Guest Commentary

Paul M. Smith, Jenner & Block LLP*

Sometimes a Supreme Court dissent ends up being far more interesting than the majority.   In Sorrell v. IMS Health Inc., the First Amendment analysis applied in Justice Kennedy opinion for the Court, joined by the Chief Justice and Justices Scalia, Thomas, Alito and Sotomayor, was relatively straightforward.  A Vermont statute prohibits pharmacies from selling to “data miners” information about the prescription practices of individual physicians (identifiable patient information is not included).  It also prohibits pharmacies from permitting use of such information for marketing of drugs.  Finally, it also prohibits pharmaceutical companies, which obtain this information from data miners, from using it to market their products to doctors.  The only exception is where a given doctor has consented.  The primary avowed purpose of these laws was to lessen the effectiveness of marketing to physicians by drug makers of brand-name prescription drugs.   The State also claimed an interest in protecting the privacy of doctors.

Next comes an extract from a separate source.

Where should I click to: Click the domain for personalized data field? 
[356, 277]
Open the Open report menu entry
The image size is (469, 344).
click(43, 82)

The Court had no difficulty in holding this law unconstitutional.  It held that the law draws lines based on the content of speech and the identity of speakers – indeed, that it smacks of viewpoint discrimination.  The Court then easily dispatched all of Vermont’s arguments for avoiding heightened First Amendment scrutiny:  the law, it held, is not merely a regulation of commerce, because it regulates speech; it is not analogous to a limitation on dissemination of information by government because the information here is in private hands; nor can a limitation on release of data be said to regulate only conduct when there are content-based exceptions.  The Court did not need to decide whether the applicable test is (1) the usual one for commercial speech or (2) some more stringent First Amendment standard.  The outcome, it said, would be the same.  Any state interest in protecting physician privacy is negated by the numerous exceptions in the law.  As for the state’s interest in lowering the costs of prescription drugs, it is substantial but it may not be pursued by means of distorting the flow of information in order to influence physicians into making different prescription decisions.

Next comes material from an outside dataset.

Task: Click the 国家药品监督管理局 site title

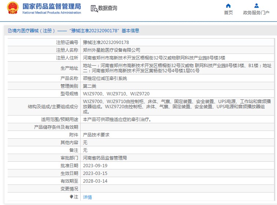Action: point(52,6)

So far so good.  But then there is Justice Breyer’s dissent joined by Justices Ginsburg and Kagan.  He would have treated the restrictions on release of data by pharmacies as routine regulations of businesses raising little or no First Amendment issue.  And he would have upheld the restriction on use of such data in marketing by pharmaceutical companies as amply justified by the goal of reducing expenditures on brand-name drugs.  In so arguing, he strongly reaffirmed the constitutional double-standard for judging laws regulating commercial speech as opposed to “core” speech like political speech (a disparity several Justices have previously questioned).  And he explained that he would be more lenient still with regard to laws that merely affect commercial speech indirectly – by, for example, limiting release of information that might make commercial speech more effective.  Justice Breyer argued that lots of regulatory programs indirectly impact speech without triggering First Amendment issues.  He even compared the application of heightened First Amendment scrutiny to a return to Lochner-style constitutional scrutiny of economic regulation.

This dissent reflects a remarkable indifference to the core First Amendment principle that government should not use direct or indirect regulation of speech as a means of influencing people not to make perfectly lawful decisions.  Clearly, that was Vermont’s purpose.  But if we countenance that kind of interest as a justification for distorting the marketplace of ideas about commercial transactions (or any other lawful behavior), then the First Amendment loses a substantial chunk of its force.  Such a justification, after all, could lead to all sorts of regulations of speech about products and activities that government might be able to regulate directly but would prefer to affect by regulating speech.

*Mr. Smith is Chair of the firm’s Appellate and Supreme Court Practice and a Co-Chair of the Media and First Amendment Practice.  He was Counsel of Record for the U.S. Chamber of Commerce for its amicus brief in support of the Respondent in Sorrell.